Photo by Tina Rataj-Berard on Unsplash
God was doing business in me recently when I had to realise something well beyond my control. In 400-words I cannot satisfy all His truth; I can only hit one angle.
Most books cannot cover all the
territory the author would want to cover.
The concern came in how I lead others
in understanding how acceptance comes through the process of grief. Within a
few weeks I wrote two articles[1]
that could seem to contradict each other. God made me aware of this having
written the second one — He gave it to me to wrestle.
Having wrestled, the key issue is
they both, individually, reflect different truth — two different persons’
truth. In this case, as far as recovery from grief is concerned, two people’s
responses are polar different. The first one experiences no immediate recovery
to acceptance, and suffers for a decade or longer, grieving at times traumatically.

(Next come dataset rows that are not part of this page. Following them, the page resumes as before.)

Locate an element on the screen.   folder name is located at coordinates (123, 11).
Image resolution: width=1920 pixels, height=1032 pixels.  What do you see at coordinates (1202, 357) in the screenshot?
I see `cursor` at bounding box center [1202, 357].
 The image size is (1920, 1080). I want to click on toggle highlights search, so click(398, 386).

The other has the opposite experience: tragically loses a child, yet, having
grieved for a time, has an epiphany that reduces all the sorrow to meaning. It
seems for the one, that God hasn’t stepped in, yet for the other He has. I do
not think in such terms, though.
Both responses to grief are equally
valid because they’re both real case scenarios lived out by real people.
The conflict I experience in
writing what God lays on my heart is the torment at times that I’m leading
people wrongly. In writing about one perspective of truth, people are bound to
read these words in the absolute sense — like the truth I write is the only
truth. It is truth, just not all the truth; just one sliver of truth within
myriads.
I don’t know how many times I’ve
seriously considered giving up writing, and the many times I’m made such an
attempt. But either God goaded me back or other people did. I certainly cannot
stop. The Lord speaks too much to be ignored. He has chosen this medium for me.
(Like it’s taken only 19 minutes to write this… and still He’s speaking…)
This article is an attempt to reconcile how I feel about the possibility
that I may have betrayed the reader.